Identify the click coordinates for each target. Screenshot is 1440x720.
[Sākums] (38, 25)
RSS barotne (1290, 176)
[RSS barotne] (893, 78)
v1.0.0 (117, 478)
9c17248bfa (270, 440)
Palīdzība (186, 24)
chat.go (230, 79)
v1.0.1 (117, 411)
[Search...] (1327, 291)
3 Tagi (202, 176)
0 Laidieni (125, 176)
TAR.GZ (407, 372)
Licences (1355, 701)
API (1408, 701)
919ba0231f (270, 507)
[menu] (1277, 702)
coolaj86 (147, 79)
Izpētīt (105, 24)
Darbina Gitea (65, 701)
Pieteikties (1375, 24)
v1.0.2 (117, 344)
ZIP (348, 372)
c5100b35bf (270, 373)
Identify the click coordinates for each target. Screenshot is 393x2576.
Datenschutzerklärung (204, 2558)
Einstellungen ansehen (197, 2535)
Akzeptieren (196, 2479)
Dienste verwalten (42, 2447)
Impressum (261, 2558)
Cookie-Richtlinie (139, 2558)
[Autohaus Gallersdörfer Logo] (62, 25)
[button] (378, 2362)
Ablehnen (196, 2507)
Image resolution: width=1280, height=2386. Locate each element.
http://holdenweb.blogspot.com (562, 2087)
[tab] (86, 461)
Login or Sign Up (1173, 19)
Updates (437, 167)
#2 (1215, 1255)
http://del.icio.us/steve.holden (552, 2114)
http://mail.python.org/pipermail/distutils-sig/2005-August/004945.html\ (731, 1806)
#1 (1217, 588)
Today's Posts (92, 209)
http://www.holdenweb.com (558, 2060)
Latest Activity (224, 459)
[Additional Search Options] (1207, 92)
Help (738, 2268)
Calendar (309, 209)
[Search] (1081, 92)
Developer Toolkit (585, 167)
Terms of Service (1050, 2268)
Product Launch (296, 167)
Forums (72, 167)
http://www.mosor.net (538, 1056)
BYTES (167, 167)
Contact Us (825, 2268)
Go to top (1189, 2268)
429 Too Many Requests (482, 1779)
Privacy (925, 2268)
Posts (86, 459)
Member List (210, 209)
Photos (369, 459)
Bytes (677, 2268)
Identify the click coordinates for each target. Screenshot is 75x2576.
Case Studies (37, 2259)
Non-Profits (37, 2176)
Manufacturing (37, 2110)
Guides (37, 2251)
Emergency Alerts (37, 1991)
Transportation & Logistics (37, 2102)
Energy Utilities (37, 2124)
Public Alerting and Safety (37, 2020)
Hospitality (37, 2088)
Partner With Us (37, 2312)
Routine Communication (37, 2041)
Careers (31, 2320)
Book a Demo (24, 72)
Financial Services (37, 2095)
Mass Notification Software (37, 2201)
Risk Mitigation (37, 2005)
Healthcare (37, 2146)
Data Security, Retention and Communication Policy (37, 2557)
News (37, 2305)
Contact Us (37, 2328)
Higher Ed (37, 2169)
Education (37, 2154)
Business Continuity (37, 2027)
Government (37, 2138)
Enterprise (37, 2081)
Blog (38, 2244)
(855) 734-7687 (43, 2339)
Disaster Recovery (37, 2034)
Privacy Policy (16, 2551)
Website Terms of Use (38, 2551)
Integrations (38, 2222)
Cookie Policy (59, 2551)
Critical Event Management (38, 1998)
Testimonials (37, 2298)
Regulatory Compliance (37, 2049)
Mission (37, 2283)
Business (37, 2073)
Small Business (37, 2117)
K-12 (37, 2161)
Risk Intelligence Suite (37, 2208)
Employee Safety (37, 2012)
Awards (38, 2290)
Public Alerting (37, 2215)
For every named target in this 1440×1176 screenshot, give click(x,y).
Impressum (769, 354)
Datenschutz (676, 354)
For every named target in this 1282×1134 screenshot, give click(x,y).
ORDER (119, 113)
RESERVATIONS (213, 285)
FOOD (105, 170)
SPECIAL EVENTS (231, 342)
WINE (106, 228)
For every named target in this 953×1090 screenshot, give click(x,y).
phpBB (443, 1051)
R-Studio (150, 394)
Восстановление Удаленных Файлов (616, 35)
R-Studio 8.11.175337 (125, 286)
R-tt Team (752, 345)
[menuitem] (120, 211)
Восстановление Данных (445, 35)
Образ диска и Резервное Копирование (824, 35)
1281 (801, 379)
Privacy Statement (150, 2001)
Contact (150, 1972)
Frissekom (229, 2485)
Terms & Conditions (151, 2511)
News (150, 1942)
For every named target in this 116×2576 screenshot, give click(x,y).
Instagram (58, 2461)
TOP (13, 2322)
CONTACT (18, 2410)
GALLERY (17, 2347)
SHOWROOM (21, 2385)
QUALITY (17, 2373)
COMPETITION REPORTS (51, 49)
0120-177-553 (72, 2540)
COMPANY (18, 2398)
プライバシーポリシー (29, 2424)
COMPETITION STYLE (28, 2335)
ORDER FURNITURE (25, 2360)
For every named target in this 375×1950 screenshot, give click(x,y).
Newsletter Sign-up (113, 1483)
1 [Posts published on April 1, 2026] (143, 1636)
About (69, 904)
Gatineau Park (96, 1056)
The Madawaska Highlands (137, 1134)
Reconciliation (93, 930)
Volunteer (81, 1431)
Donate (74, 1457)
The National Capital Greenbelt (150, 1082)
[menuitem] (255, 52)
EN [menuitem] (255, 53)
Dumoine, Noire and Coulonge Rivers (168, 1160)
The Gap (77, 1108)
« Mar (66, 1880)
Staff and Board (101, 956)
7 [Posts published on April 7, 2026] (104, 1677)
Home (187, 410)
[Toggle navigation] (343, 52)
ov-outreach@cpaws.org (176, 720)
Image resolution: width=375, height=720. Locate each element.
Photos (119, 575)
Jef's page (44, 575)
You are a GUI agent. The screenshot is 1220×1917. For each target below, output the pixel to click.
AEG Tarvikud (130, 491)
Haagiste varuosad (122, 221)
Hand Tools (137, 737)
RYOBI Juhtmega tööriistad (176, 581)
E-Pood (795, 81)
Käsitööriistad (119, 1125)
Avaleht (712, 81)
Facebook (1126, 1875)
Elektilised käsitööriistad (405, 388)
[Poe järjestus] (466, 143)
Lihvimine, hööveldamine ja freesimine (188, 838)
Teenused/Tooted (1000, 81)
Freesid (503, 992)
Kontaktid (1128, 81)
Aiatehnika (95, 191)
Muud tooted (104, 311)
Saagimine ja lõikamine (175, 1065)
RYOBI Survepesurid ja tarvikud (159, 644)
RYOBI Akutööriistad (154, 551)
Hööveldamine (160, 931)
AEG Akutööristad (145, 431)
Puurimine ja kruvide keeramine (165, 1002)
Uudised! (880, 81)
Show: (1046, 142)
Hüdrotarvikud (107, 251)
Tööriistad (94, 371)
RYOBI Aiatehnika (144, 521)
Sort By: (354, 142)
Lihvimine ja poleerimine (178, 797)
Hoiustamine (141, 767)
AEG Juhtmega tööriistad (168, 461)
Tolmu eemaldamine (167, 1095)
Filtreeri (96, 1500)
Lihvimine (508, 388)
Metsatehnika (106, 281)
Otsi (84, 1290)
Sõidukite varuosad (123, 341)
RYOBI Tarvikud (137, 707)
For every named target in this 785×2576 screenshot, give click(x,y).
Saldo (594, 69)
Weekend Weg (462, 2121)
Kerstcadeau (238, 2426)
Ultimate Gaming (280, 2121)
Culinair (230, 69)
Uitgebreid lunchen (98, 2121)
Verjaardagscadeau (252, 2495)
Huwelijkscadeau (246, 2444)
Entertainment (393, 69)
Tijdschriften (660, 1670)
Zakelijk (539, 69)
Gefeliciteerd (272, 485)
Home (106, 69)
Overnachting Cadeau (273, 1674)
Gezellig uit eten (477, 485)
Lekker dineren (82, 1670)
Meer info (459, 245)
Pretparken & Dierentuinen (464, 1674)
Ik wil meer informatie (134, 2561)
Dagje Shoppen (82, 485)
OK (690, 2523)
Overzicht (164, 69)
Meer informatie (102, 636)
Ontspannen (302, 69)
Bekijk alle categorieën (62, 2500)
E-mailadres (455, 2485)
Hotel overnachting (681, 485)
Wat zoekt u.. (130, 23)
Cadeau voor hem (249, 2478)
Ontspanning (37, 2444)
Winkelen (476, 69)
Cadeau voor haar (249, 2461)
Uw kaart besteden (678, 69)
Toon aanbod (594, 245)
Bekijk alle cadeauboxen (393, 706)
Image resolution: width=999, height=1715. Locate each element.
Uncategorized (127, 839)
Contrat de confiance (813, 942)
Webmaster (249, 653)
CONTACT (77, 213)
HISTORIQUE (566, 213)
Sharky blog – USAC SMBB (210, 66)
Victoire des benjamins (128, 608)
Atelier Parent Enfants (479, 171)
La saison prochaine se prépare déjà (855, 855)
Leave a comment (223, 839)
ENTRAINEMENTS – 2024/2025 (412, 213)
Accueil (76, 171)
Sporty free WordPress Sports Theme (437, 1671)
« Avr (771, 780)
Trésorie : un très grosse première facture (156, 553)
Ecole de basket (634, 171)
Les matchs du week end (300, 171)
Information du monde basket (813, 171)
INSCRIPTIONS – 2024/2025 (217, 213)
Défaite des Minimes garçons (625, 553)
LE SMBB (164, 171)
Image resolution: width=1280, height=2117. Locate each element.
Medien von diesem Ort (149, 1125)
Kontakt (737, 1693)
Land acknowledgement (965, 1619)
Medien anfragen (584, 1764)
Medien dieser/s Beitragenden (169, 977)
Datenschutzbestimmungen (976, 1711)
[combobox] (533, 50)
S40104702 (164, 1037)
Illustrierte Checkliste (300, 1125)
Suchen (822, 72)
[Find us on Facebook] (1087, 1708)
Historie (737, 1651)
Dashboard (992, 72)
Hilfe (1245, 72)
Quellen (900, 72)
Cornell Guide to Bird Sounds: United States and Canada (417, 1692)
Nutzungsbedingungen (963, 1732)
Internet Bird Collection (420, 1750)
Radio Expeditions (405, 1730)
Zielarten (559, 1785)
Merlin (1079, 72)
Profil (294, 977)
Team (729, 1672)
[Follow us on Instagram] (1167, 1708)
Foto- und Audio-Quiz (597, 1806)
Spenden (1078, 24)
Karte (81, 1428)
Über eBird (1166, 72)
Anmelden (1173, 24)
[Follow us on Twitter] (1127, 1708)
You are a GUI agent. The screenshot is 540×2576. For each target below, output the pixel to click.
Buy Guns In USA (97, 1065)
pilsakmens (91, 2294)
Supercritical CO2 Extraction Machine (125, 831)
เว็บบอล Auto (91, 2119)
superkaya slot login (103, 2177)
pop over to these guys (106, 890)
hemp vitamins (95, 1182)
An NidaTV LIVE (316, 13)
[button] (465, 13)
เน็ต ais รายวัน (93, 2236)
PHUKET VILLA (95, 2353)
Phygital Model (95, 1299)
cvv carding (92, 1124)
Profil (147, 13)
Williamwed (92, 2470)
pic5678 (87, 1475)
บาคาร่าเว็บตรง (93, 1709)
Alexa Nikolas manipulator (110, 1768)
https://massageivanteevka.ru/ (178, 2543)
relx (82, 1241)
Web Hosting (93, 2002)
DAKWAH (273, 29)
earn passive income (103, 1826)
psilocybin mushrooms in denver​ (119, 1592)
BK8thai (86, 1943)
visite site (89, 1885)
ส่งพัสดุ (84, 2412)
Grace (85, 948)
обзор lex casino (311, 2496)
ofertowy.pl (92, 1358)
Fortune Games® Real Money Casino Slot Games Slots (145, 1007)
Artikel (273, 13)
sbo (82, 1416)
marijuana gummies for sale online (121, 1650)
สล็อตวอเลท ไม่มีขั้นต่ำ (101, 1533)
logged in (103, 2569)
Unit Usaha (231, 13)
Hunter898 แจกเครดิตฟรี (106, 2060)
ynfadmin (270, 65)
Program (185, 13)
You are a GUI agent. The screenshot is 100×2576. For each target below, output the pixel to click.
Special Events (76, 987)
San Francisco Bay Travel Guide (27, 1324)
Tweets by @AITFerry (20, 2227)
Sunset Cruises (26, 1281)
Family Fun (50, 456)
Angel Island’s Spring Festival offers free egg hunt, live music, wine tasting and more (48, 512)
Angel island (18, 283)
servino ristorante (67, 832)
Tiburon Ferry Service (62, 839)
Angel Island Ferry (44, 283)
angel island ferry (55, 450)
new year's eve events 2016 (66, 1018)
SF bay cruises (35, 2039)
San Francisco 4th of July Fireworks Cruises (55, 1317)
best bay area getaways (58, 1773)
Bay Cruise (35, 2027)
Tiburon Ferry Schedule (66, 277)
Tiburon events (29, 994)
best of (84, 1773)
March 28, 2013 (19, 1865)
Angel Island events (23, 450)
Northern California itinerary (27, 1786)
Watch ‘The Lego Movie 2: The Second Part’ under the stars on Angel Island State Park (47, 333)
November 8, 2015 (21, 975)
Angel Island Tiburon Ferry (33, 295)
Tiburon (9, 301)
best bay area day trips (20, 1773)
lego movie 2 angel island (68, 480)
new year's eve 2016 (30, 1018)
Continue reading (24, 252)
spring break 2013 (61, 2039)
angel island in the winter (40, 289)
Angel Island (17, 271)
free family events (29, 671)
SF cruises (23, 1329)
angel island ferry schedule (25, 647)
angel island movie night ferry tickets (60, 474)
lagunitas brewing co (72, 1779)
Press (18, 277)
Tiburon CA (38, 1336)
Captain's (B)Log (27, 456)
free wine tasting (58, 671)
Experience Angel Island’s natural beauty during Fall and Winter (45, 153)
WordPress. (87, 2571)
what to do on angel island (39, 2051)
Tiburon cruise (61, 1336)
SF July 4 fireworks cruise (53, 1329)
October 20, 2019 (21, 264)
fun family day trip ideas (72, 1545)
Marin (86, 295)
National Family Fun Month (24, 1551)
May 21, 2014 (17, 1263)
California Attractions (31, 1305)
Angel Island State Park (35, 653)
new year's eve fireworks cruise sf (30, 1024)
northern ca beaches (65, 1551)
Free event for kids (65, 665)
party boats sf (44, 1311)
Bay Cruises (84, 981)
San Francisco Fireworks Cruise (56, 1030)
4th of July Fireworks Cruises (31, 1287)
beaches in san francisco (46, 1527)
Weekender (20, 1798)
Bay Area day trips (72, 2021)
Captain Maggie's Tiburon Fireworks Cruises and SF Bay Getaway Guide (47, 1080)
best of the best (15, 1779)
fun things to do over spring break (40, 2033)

Short problem:
Can you update the items from the one containing "Uw kaart besteden (678, 69)" down through the one containing "Défaite des Minimes garçons (625, 553)" by replacing "Uncategorized" with "Non classé", keeping everything else unchanged, and give back only those items?

Task output:
Uw kaart besteden (678, 69)
Toon aanbod (594, 245)
Bekijk alle cadeauboxen (393, 706)
Image resolution: width=999, height=1715. Locate each element.
Non classé (127, 839)
Contrat de confiance (813, 942)
Webmaster (249, 653)
CONTACT (77, 213)
HISTORIQUE (566, 213)
Sharky blog – USAC SMBB (210, 66)
Victoire des benjamins (128, 608)
Atelier Parent Enfants (479, 171)
La saison prochaine se prépare déjà (855, 855)
Leave a comment (223, 839)
ENTRAINEMENTS – 2024/2025 (412, 213)
Accueil (76, 171)
Sporty free WordPress Sports Theme (437, 1671)
« Avr (771, 780)
Trésorie : un très grosse première facture (156, 553)
Ecole de basket (634, 171)
Les matchs du week end (300, 171)
Information du monde basket (813, 171)
INSCRIPTIONS – 2024/2025 (217, 213)
Défaite des Minimes garçons (625, 553)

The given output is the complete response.